Copy the listing below word for word, every line of it, with nothing changed.

Start of RECORDED DATA

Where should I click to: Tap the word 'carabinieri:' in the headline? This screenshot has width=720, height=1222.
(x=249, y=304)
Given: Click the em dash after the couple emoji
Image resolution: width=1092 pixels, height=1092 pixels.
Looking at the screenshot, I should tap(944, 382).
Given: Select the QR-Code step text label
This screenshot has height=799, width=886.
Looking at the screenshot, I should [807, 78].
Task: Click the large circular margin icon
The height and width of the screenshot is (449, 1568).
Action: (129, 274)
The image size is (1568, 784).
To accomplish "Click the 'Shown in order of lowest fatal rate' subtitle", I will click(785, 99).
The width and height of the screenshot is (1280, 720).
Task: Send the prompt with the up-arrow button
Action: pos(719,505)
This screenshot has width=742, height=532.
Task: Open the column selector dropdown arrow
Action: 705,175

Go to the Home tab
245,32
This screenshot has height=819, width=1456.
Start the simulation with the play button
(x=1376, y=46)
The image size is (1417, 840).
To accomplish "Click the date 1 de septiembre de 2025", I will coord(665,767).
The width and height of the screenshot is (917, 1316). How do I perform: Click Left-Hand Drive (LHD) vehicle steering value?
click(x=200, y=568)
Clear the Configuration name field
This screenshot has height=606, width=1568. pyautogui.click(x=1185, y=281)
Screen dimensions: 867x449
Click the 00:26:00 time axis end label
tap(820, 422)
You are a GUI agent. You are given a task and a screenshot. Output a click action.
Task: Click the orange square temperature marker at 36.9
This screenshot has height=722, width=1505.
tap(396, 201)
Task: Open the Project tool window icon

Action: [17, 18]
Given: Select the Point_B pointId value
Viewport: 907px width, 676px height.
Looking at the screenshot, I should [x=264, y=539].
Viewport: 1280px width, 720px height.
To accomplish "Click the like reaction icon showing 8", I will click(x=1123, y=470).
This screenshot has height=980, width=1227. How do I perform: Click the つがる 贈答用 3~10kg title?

End of RECORDED DATA

* REPLY
Where should I click to: Tap the word 'carabinieri:' in the headline? This screenshot has width=720, height=1222.
(x=249, y=304)
Given: Click the em dash after the couple emoji
Image resolution: width=1092 pixels, height=1092 pixels.
Looking at the screenshot, I should tap(944, 382).
Given: Select the QR-Code step text label
This screenshot has height=799, width=886.
Looking at the screenshot, I should [807, 78].
Task: Click the large circular margin icon
The height and width of the screenshot is (449, 1568).
Action: (129, 274)
The image size is (1568, 784).
To accomplish "Click the 'Shown in order of lowest fatal rate' subtitle", I will click(785, 99).
The width and height of the screenshot is (1280, 720).
Task: Send the prompt with the up-arrow button
Action: pos(719,505)
This screenshot has width=742, height=532.
Task: Open the column selector dropdown arrow
Action: 705,175

Go to the Home tab
245,32
This screenshot has height=819, width=1456.
Start the simulation with the play button
(x=1376, y=46)
The image size is (1417, 840).
To accomplish "Click the date 1 de septiembre de 2025", I will coord(665,767).
The width and height of the screenshot is (917, 1316). How do I perform: Click Left-Hand Drive (LHD) vehicle steering value?
click(x=200, y=568)
Clear the Configuration name field
This screenshot has height=606, width=1568. pyautogui.click(x=1185, y=281)
Screen dimensions: 867x449
Click the 00:26:00 time axis end label
tap(820, 422)
You are a GUI agent. You are given a task and a screenshot. Output a click action.
Task: Click the orange square temperature marker at 36.9
This screenshot has height=722, width=1505.
tap(396, 201)
Task: Open the Project tool window icon

Action: [17, 18]
Given: Select the Point_B pointId value
Viewport: 907px width, 676px height.
Looking at the screenshot, I should [x=264, y=539].
Viewport: 1280px width, 720px height.
To accomplish "Click the like reaction icon showing 8", I will click(x=1123, y=470).
This screenshot has height=980, width=1227. How do I perform: Click the つがる 贈答用 3~10kg title?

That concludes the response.